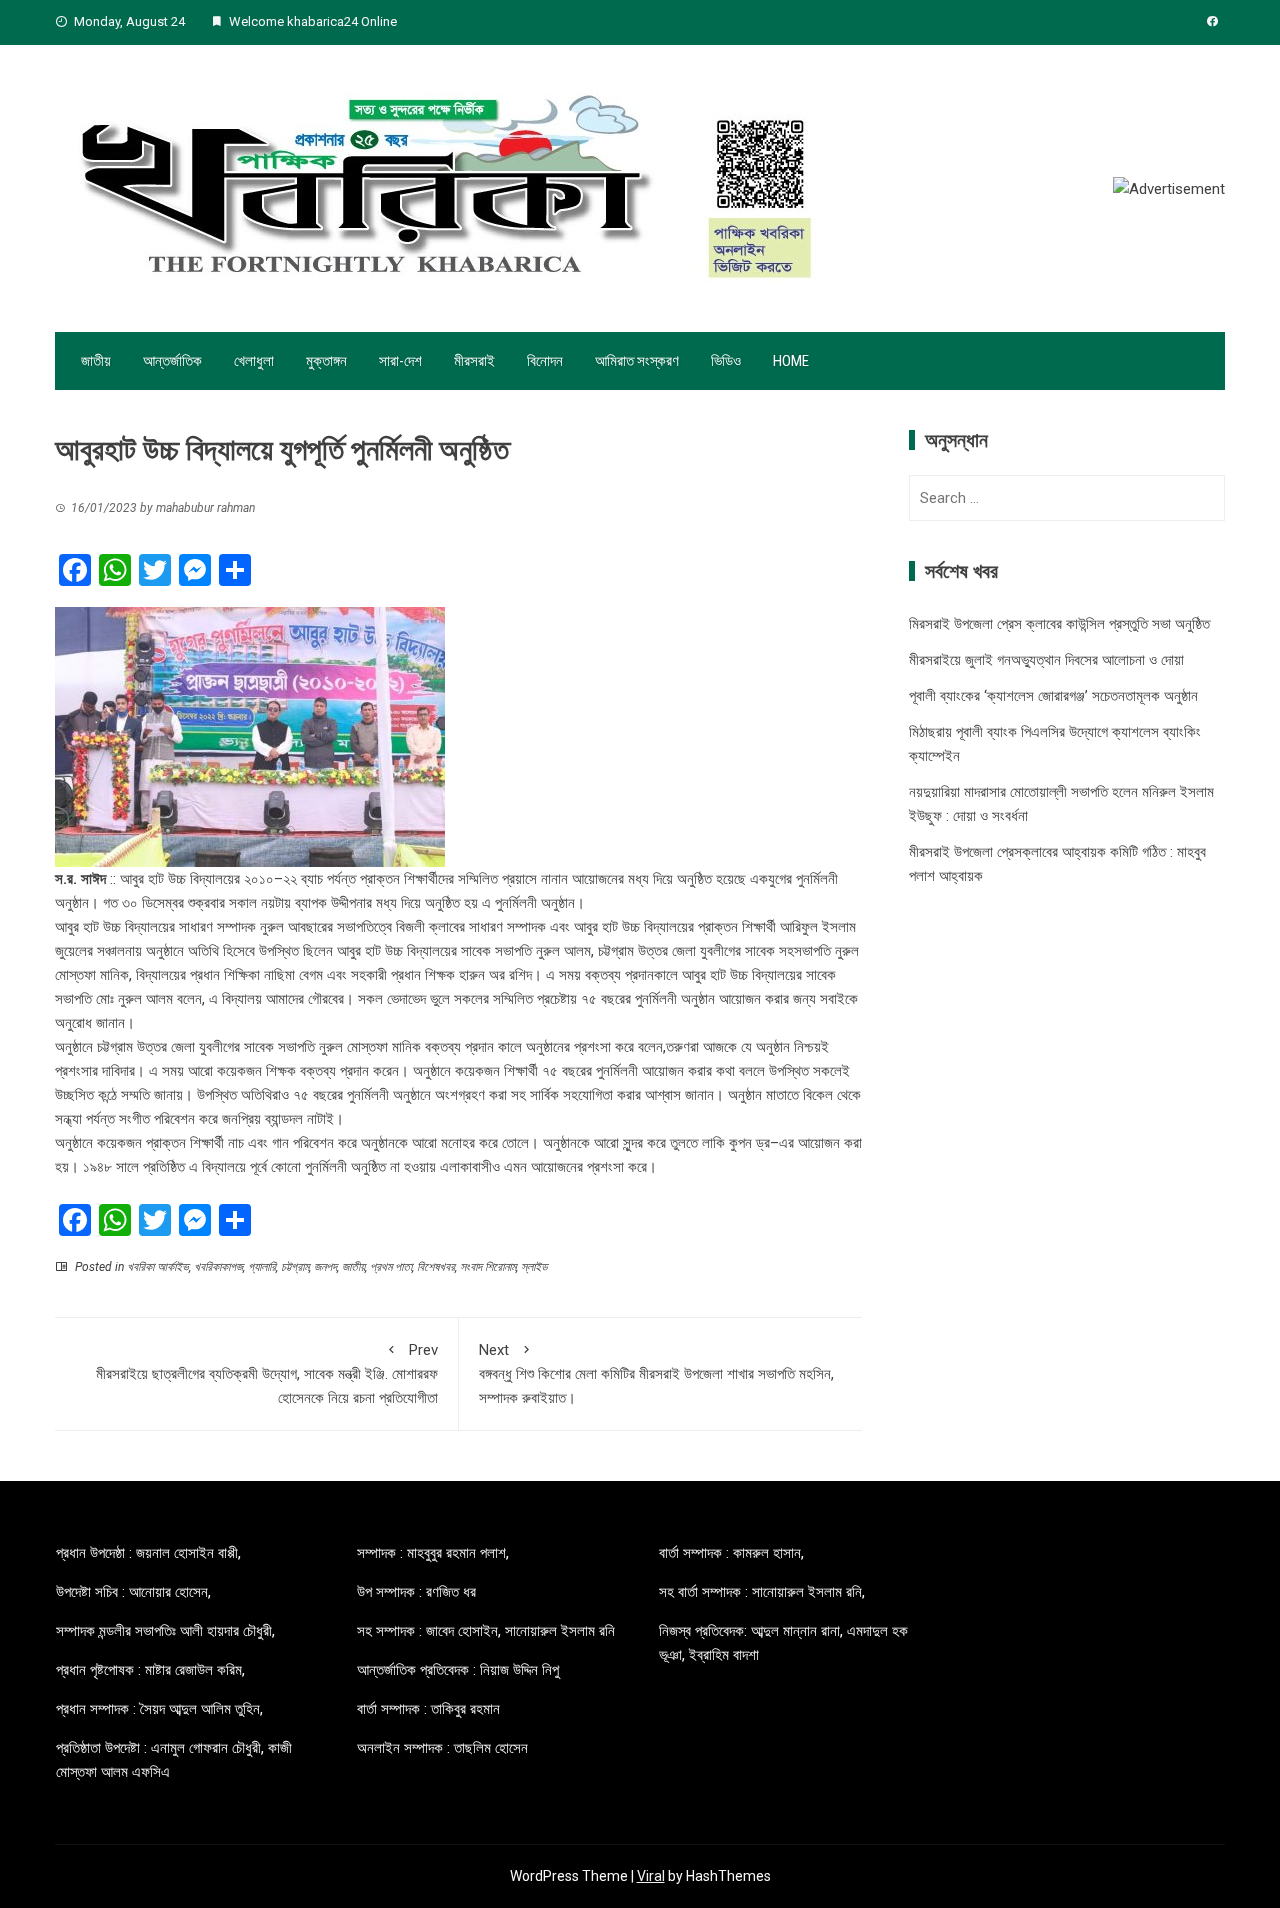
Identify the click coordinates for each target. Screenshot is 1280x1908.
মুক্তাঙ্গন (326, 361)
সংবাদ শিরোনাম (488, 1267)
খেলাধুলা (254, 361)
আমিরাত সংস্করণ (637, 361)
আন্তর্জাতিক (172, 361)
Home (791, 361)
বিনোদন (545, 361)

☆ ☆ ☆ ☆ ☆ ☆ ☆

* Exercise directions *
Write out the records above in full and exactly, with no pictures.

* Output for this task *
Identify the click coordinates for each target. Screenshot is 1280x1908.
মুক্তাঙ্গন (326, 361)
সংবাদ শিরোনাম (488, 1267)
খেলাধুলা (254, 361)
আমিরাত সংস্করণ (637, 361)
আন্তর্জাতিক (172, 361)
Home (791, 361)
বিনোদন (545, 361)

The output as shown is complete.